Exosomes recovered after 24 h of cell culture at acidic (pH 6.0) and buffered (ctr) conditions were run on 4–12% SDS-PAGE and subjected to in-gel trypsinization. The extracted peptides were then analyzed by Nano-RPLC. A total number of 186 and 157 proteins were identified in pH 6.0 and control samples, respectively.

The presence of 24 proteins (pH 6.0) and 21 proteins (ctr) matching some of the most frequently identified proteins within exosomes [41] further validated our vesicle preparation (Additional file 10). Moreover, the lack in our lists of melanosome markers, such as DCT and GPNMB, excluded any possible contamination with melanosomes, known to be abundantly secreted from melanoma cells [42].

To gain insights into specific protein signature at acidic pH, we generated three list of up-, equally and down-regulated proteins in the pH 6.0 condition according to the ratio of normalized emPAI values. We found that 24 h cells incubation at low pH was sufficient to modify exosome protein profile, being more than 50% of the proteins up-regulated, as displayed by the comparative Venn diagram (Fig. 5a).
Fig. 5

Proteome characterization by HPLC-MS/MS of control and pH 6.0 exosome obtained after ultracentrifugation. a Venn diagram depicting the overlap of upregulated and downregulated pH 6.0 proteins with respect to control condition. b Functional analysis of the downregulated, equally expressed and upregulated proteins at pH 6.0. Only over-represented metabolic pathways with P ≤ 10− 2 were considered. c GO enrichments of pH 6.0 upregulated proteins. Only over-represented categories with P ≤ 10− 2 were considered

Functional annotation analysis of these three data sets was performed interrogating KEGG pathway database (Fig. 5b and Additional file 11). Interestingly, in acid conditions functional categories, such as proteoglycans, focal adhesion and protein processing in endoplasmic reticulum, responsible for melanoma migration and invasion, metastasis and survival [21, 22, 23], resulted over-represented.
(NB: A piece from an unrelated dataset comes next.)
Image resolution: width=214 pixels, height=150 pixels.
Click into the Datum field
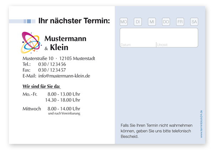(138, 38)
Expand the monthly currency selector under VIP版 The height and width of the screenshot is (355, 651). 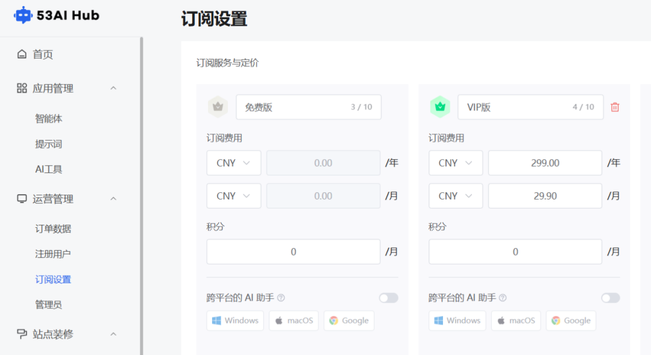(x=455, y=195)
Moreover, proteins related to melanogenesis were found down-regulated in acid exosomes, thus confirming a cell acquired more aggressive properties in line with a reduced melanin content.

Further analyses by using Gene Ontology [43] confirmed the enrichment of acidic pH up-regulated proteins in some key biological processes (Fig. 5c and Additional file 12) as cell-cell adhesion, leukocyte migration, regulation of cell shape, small GTPase mediated signal transduction, EGFR signaling pathways, all associated with the migratory properties of the cells.
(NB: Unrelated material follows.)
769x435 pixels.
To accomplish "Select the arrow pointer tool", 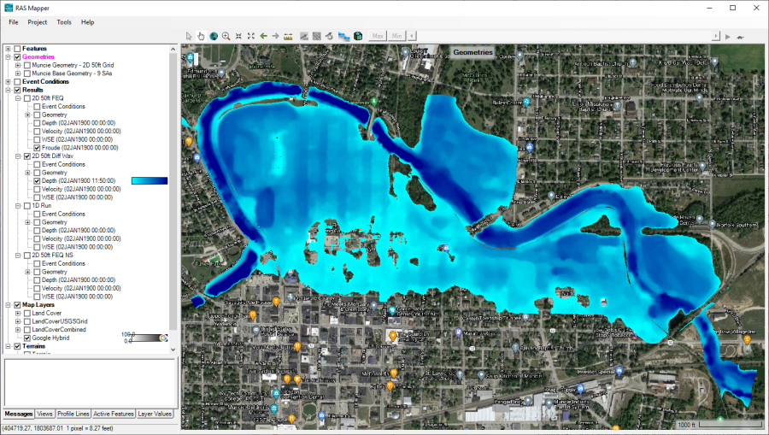I will [x=190, y=36].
Taken together, these results indicate that exosomes released at low pH contain specific proteins that upon transfer to recipient cells can mediate melanoma malignancy.

Acid exosomes molecules profile reflects gene expression in metastatic melanoma patients

To find a clinical relevance of modified exosome content at acidic pH, we performed a meta-analysis of all the metastasis-related functional categories listed in Additional file 12, by using Prognoscan database [24] (Table 1).
Table 1

Meta-analysis of upregulated protein in acid exosomes through PrognoScan

Gene

GenBank ID*

Probe name

Mentel-Cox p-value**

HRAS

3265

212983_at

0.010599

IQGAP1

8826

213446_s_at

NS

ACTN1

87

200601_at

NS

ACTN4

81

208636_at

NS

CDC42

998

214230_at

NS

CFL1

1072

1555730_a_at

NS

CFL2

1073

233496_s_at

0.002532

FN1

2335

210495_x_at

NS

NRAS

4893

202647_s_at

0.002301

GSN

2934

202647_s_at

0.044629

VCL

7414

200930_s_at

NS

CD44

960

229221_at

NS

TIMP3

7078

201147_s_at

0.029350

THBS1

7057

201110_s_at

NS

TLN1

7094

203254_s_at

NS

CTNND1

1500

1557944_s_at

NS

ICAM1

3383

215485_s_at

NS

DNAJA2

10,294

209157_at

NS

GANAB

23,193

214626_s_at

0.003695

HSP90AA1

3320

211968_s_at

NS

HSP90B1

7184

216449_x_at

0.040481

HSP90AB1

3326

200064_at

0.029072

HSPA1L

3305

233694_at

0.048446

HSPA5

3309

230031_at

0.026684

HYOU1

10,525

200825_s_at

0.037596

VCP

7415

214990_at

NS

*publicly accessible at https://www.ncbi.nlm.nih.gov/gene

**Numbers depict Mentel-Cox p values for gene expression with significant difference in patient’s overall survival. Only values with p < 0.05 are indicated. NS, patient’s overall survival not significant (p > =0.05) for the indicated high or low gene expression. The analysis was performed by interrogating PrognoScan database for gene expression in cancer tissue samples versus overall survival rates of patients with metastatic melanoma. All the listed genes refer to proteins involved in metastatic processes found upregulated in acid exosomes (Additional file 12). The analysis has been performed by using the dataset GSE19234, publicly accessible at GEO database [34]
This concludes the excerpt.